Artificial intelligence (AI) and machine learning pervade almost every aspect of daily life. Unfortunately, recent studies show that the algorithms which drive AI technology can exhibit racial and gender bias, discriminate within a computer-vision facial recognition system, and encode gendered bias in natural language processing.
That is why Drexel College of Computing & Informatics (CCI) Associate Professor Edward Kim, PhD (PI), Assistant Professor Matthew Burlick, PhD (co-PI) and Professor Dario Salvucci, PhD (co-PI) are working to address racial and gender bias in algorithms. Their project, titled “Bias in the Machine,” is the recipient of a Racial Equity Project Award by Drexel University’s Rapid Response Research & Development Fund.
Artificial intelligence is “a sense and react system,” as Kim describes, while machine learning, as a subset of AI, works to learn the parameters of that system. We can find very basic artificially intelligent systems in everyday items like thermostats, which sense and adjust to a designated temperature; through machine learning, the thermostat could be trained with data on the most preferred temperature setting and adjust accordingly.

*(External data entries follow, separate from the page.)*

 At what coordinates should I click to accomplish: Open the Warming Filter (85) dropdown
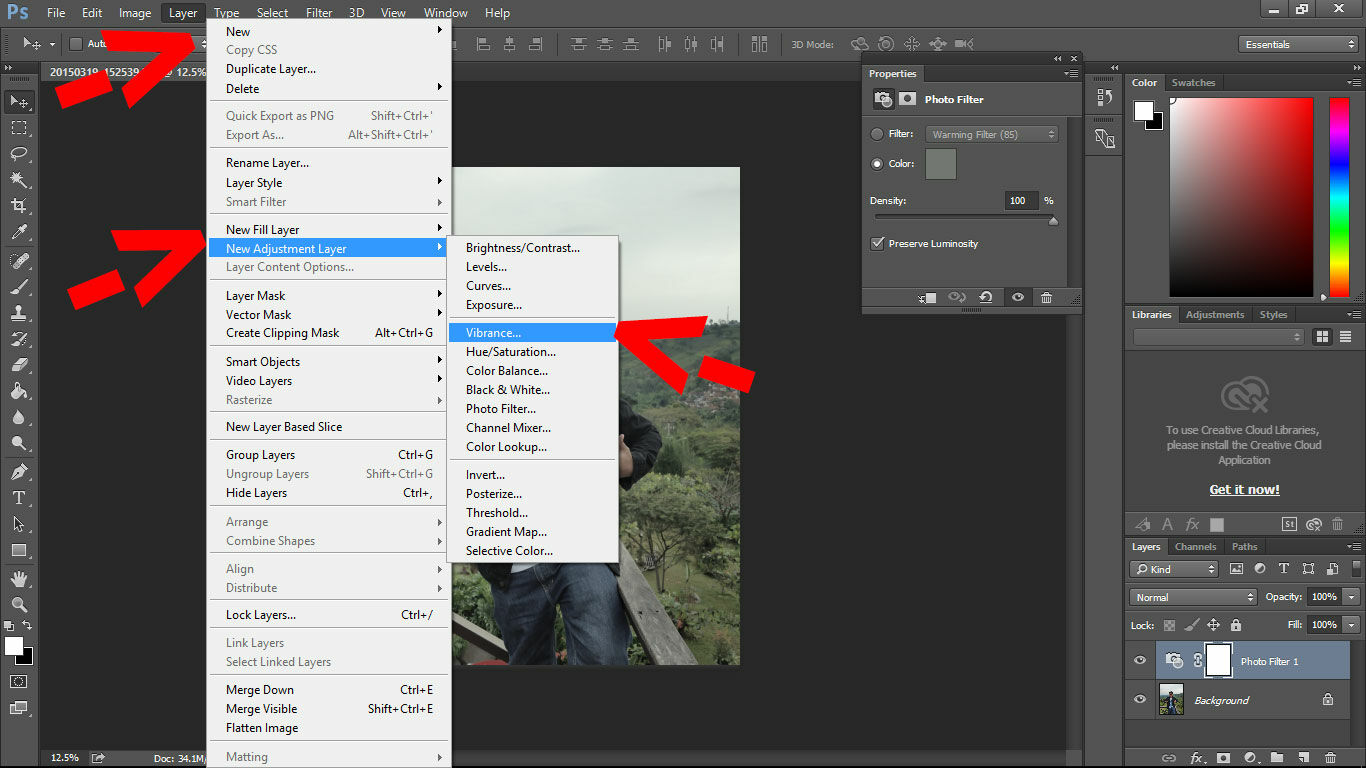click(991, 133)
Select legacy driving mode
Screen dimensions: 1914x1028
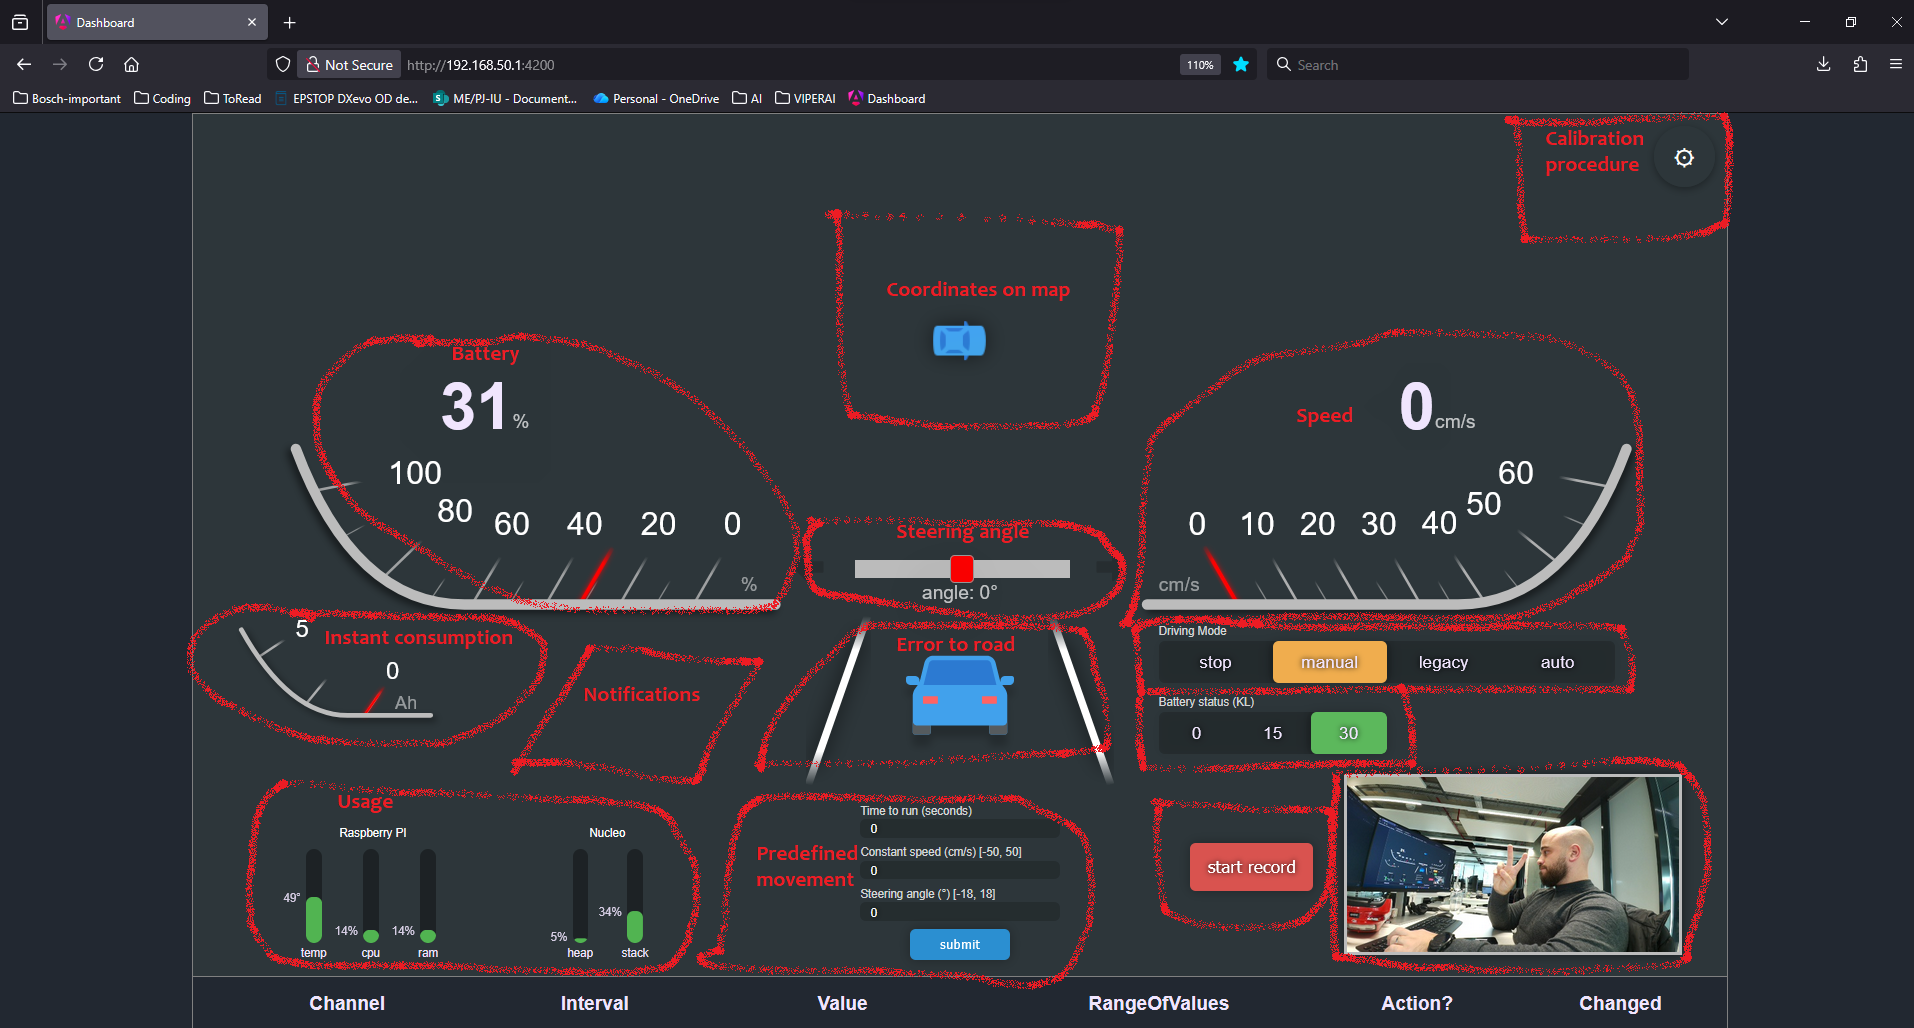[1443, 662]
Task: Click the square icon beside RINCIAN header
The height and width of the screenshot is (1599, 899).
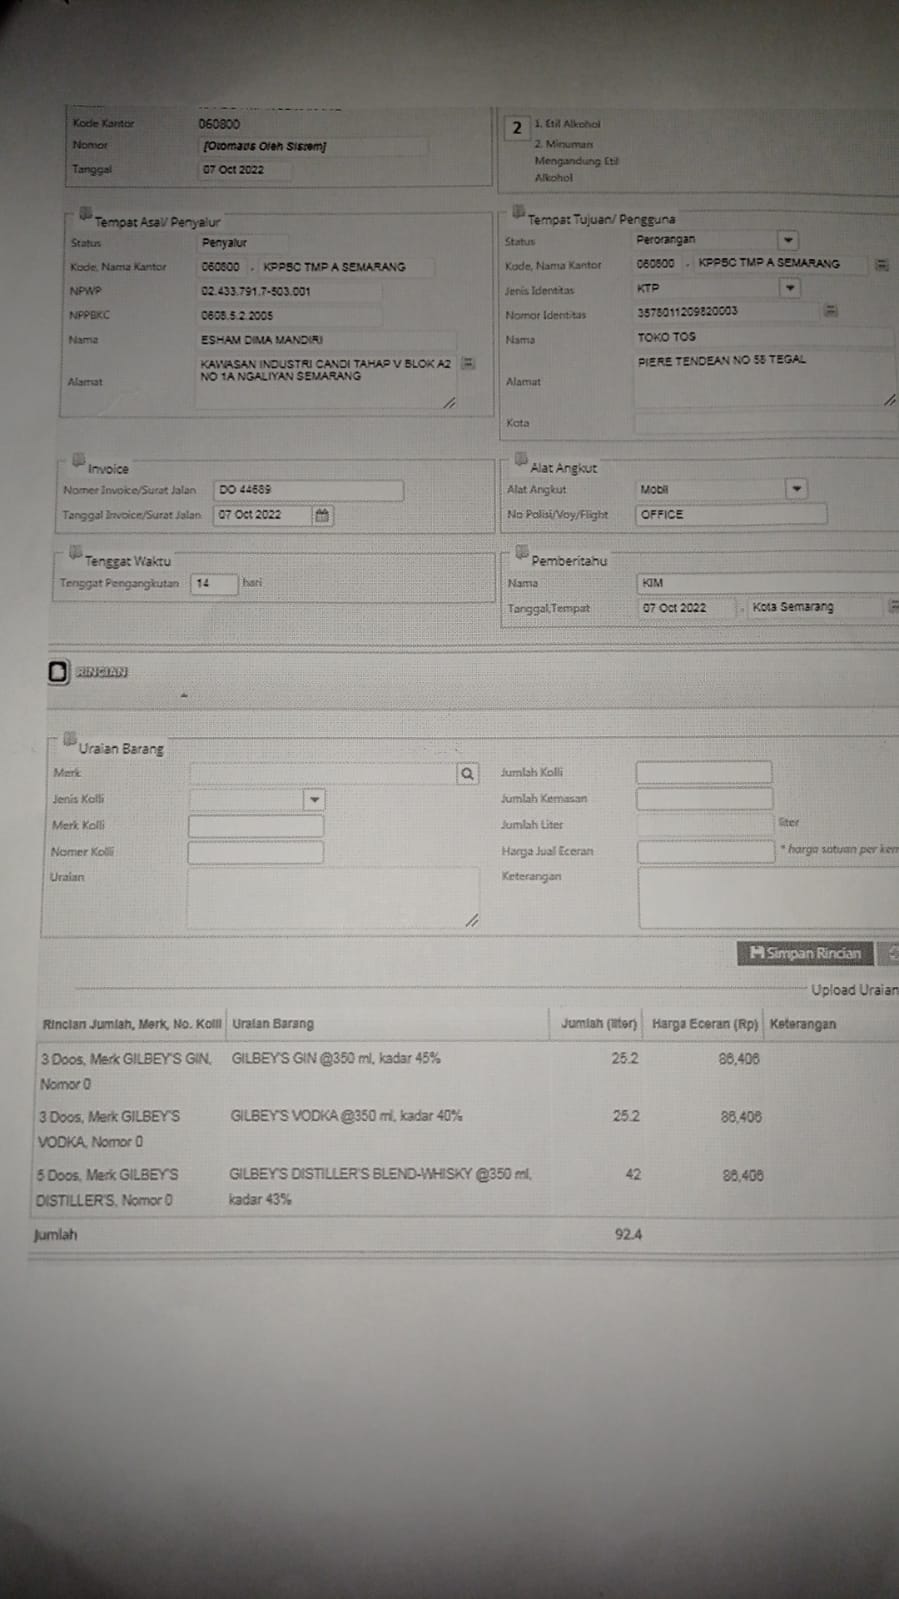Action: click(58, 672)
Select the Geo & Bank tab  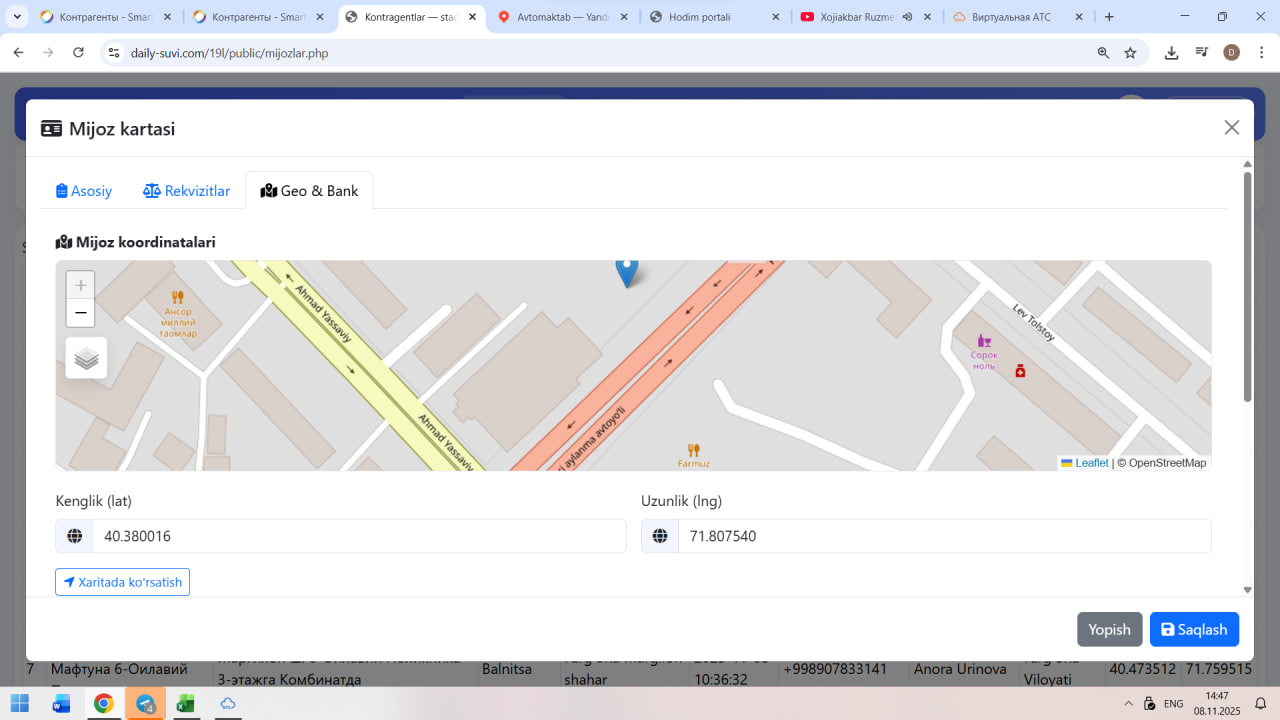309,191
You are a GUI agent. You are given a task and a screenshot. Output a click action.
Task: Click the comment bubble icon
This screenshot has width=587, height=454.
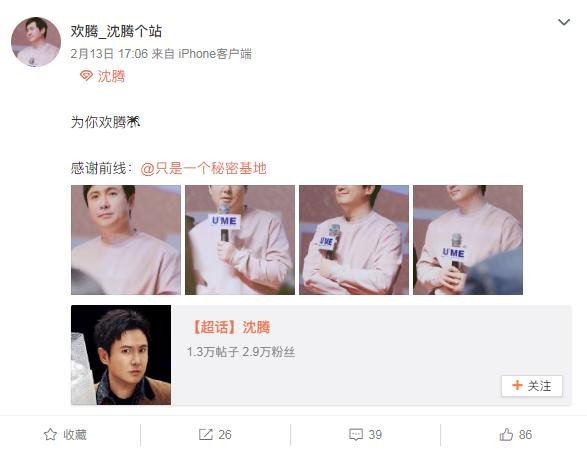pos(356,435)
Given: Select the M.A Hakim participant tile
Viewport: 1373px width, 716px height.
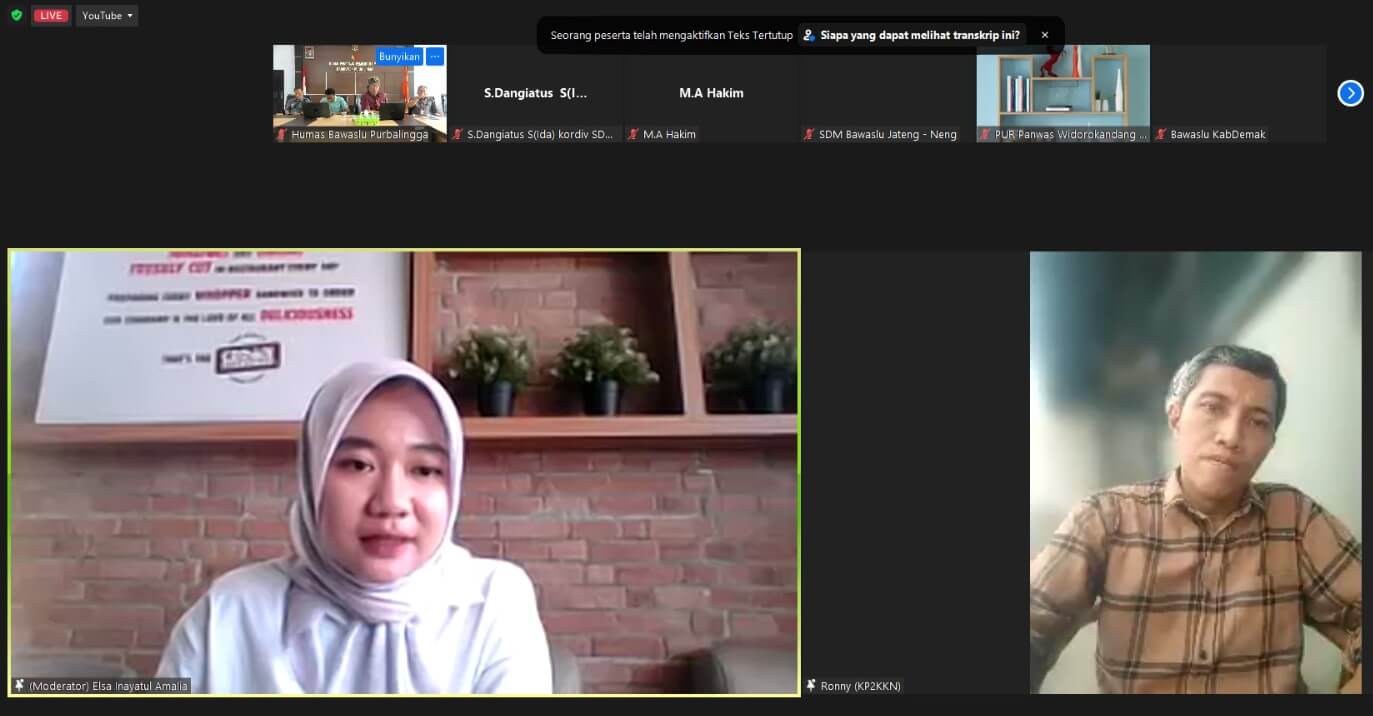Looking at the screenshot, I should point(711,93).
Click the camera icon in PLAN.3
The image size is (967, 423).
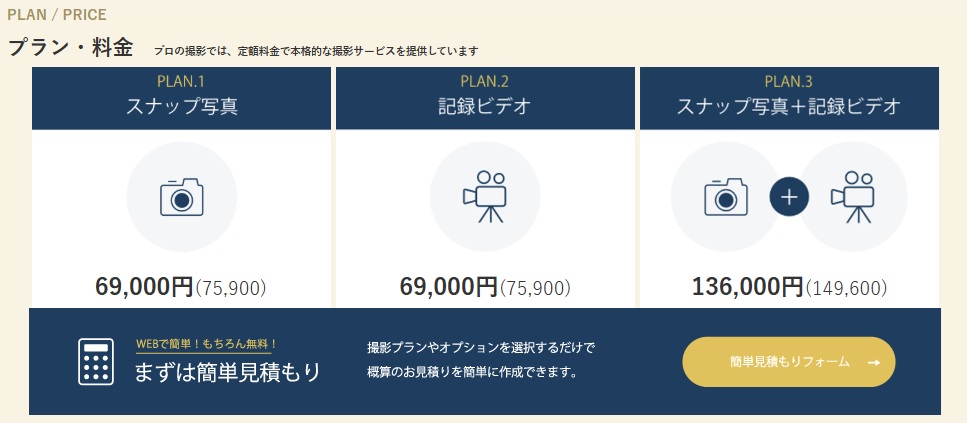click(x=726, y=197)
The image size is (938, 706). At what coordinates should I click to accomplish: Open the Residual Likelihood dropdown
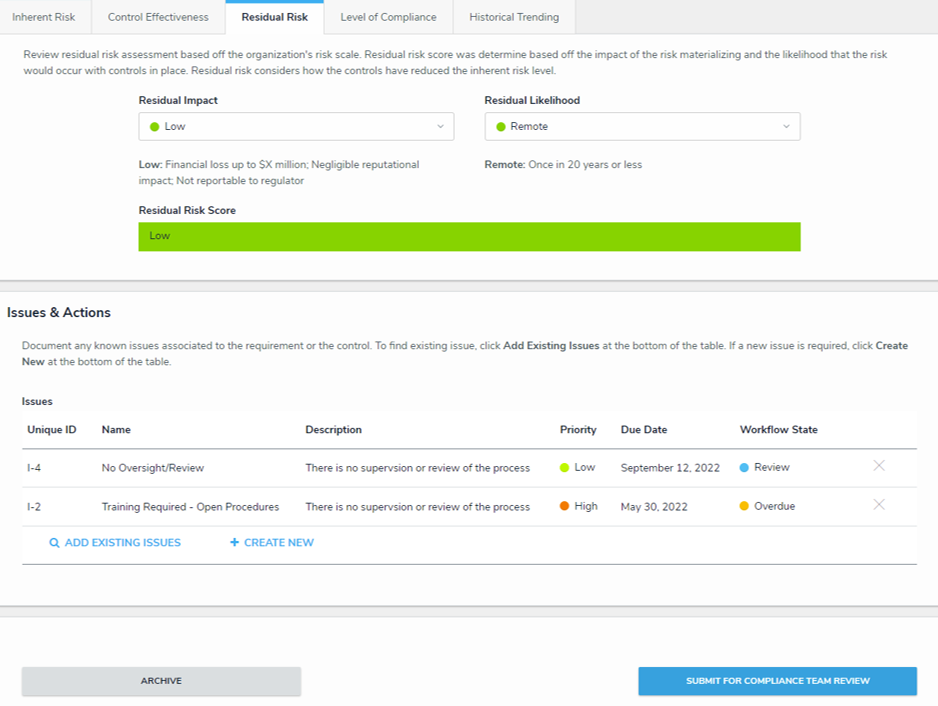click(x=641, y=127)
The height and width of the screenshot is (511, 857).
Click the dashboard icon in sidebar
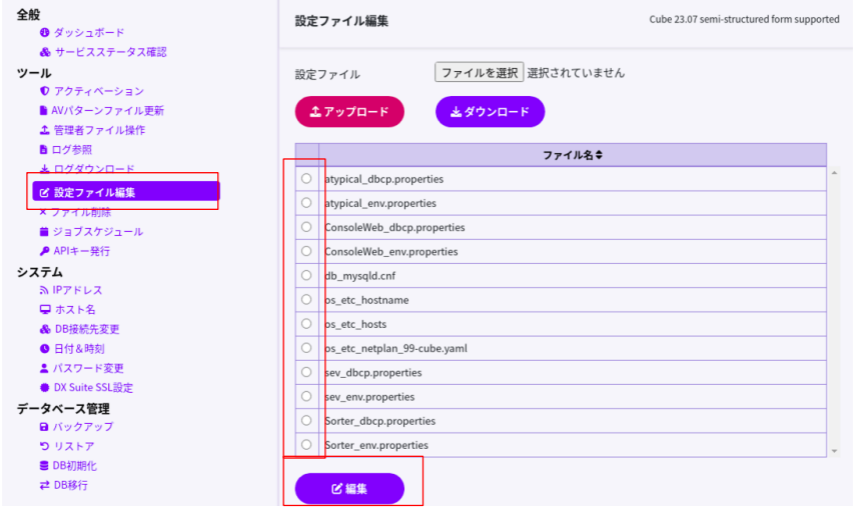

AI and machine learning technology can have more significant and life-altering ramifications, especially if algorithms exhibit bias. Kim offers the bank loan approval process as an example:
“The bank’s algorithm learns by looking at the data that people of a certain race, gender, zip code, etc., default more frequently on their loan. And now, when I come asking the bank for a loan, I may be unfairly denied because of a bias in the system that really has no bearing on my personal application and shouldn't be taken into account. The goal of our work is to raise awareness of bias in artificial intelligence and machine learning, and to research ways that computer scientists can address and mitigate these concerns.”
Drexel's Rapid Response Research & Development Fund was designated for urgent action, short-term projects. In honor of Juneteenth and with a deep commitment to the needed examination and eradication of racism in this country and around the world, Drexel's Rapid Response Research & Development Fund focused on racial equity projects. The Fund received 33 submissions total, of which 22 were awarded.
“I am excited for this opportunity to contribute toward progress in racial equity,” said Kim. “Often times it is easy to ask the question ‘can we make a machine learning algorithm that performs a certain task?’ and ignore the harder question of, ‘should we being making this in the first place?’ Or, ‘how can we ensure that societal and ethical considerations are taken into account?’ Personally, I'm glad that Drexel University is asking and supporting the hard questions.”